* Exercise brief
Your answer must consist of exactly the lines below, starting with the line with "Where should I click to: Click the Pesto" and going on through the line with "Given: Click the CMoney logo in bottom corner", and nothing else.

==================================================

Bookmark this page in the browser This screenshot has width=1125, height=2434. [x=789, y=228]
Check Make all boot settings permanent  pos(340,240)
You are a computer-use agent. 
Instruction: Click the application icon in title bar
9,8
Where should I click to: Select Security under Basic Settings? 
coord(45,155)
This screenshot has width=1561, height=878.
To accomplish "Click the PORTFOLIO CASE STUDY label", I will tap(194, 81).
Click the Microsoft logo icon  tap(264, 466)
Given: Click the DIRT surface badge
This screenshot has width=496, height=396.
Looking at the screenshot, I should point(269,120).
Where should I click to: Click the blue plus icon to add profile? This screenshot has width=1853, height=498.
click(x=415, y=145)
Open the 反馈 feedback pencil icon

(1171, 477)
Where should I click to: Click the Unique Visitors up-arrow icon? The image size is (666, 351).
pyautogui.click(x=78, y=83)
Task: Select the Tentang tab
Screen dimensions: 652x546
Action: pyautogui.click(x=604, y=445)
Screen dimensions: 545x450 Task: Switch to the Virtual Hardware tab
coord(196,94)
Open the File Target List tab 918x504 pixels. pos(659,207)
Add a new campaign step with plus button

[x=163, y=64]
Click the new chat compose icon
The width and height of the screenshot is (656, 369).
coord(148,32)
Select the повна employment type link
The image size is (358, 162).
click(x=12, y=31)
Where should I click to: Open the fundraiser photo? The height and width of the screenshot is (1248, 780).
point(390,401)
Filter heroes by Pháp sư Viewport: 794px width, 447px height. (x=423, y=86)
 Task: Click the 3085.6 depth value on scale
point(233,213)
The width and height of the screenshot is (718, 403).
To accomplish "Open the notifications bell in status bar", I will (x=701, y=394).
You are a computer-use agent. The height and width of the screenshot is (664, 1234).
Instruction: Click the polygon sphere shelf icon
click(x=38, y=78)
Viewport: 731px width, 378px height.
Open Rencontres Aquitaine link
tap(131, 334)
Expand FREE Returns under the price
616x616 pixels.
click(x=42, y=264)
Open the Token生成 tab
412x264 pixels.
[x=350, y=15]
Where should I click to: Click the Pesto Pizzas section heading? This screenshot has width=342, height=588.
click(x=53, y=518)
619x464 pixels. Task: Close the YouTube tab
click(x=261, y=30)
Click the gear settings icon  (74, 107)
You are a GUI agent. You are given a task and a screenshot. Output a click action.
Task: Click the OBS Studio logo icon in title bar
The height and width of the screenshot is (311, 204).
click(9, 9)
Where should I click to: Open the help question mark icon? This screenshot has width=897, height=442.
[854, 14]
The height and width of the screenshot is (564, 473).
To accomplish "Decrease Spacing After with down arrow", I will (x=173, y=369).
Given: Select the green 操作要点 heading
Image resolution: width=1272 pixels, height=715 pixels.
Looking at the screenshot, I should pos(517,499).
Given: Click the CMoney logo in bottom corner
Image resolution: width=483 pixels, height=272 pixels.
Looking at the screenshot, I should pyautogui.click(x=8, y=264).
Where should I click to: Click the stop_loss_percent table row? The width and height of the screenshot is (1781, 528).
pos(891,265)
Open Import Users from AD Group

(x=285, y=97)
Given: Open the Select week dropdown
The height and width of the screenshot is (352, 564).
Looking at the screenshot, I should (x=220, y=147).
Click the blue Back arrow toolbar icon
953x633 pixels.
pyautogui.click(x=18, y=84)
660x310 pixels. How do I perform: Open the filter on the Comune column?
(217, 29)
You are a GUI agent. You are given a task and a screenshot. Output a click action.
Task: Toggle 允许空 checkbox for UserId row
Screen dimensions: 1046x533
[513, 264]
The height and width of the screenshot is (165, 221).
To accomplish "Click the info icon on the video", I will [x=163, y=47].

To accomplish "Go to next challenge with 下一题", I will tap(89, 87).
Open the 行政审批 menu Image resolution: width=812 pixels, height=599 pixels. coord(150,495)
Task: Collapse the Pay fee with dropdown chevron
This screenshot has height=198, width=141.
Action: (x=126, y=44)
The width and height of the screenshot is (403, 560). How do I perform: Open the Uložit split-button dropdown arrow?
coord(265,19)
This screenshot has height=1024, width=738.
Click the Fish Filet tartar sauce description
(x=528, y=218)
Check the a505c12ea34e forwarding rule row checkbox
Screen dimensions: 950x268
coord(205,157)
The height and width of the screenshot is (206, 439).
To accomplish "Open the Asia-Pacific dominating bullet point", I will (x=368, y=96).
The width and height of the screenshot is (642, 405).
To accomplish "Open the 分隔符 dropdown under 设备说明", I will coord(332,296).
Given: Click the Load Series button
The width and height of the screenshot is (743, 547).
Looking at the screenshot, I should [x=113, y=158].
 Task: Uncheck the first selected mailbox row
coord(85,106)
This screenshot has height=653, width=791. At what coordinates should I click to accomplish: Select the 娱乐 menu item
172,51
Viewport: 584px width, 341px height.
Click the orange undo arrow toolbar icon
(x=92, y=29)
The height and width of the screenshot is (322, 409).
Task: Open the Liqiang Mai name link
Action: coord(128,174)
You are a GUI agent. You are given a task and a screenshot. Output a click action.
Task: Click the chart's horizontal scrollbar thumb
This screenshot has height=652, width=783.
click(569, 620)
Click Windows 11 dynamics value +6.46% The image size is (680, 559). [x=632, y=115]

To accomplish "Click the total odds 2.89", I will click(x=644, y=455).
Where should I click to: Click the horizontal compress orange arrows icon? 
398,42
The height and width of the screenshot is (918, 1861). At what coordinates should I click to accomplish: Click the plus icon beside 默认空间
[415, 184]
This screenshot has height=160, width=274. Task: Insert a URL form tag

==================================================

* Worked solution
Where should I click to: Click the Pesto Pizzas section heading? This screenshot has width=342, height=588.
click(x=53, y=518)
619x464 pixels. Task: Close the YouTube tab
click(x=261, y=30)
Click the gear settings icon  (74, 107)
You are a GUI agent. You are given a task and a screenshot. Output a click action.
Task: Click the OBS Studio logo icon in title bar
The height and width of the screenshot is (311, 204).
click(9, 9)
Where should I click to: Open the help question mark icon? This screenshot has width=897, height=442.
[854, 14]
The height and width of the screenshot is (564, 473).
To accomplish "Decrease Spacing After with down arrow", I will (x=173, y=369).
Given: Select the green 操作要点 heading
Image resolution: width=1272 pixels, height=715 pixels.
Looking at the screenshot, I should pos(517,499).
Given: Click the CMoney logo in bottom corner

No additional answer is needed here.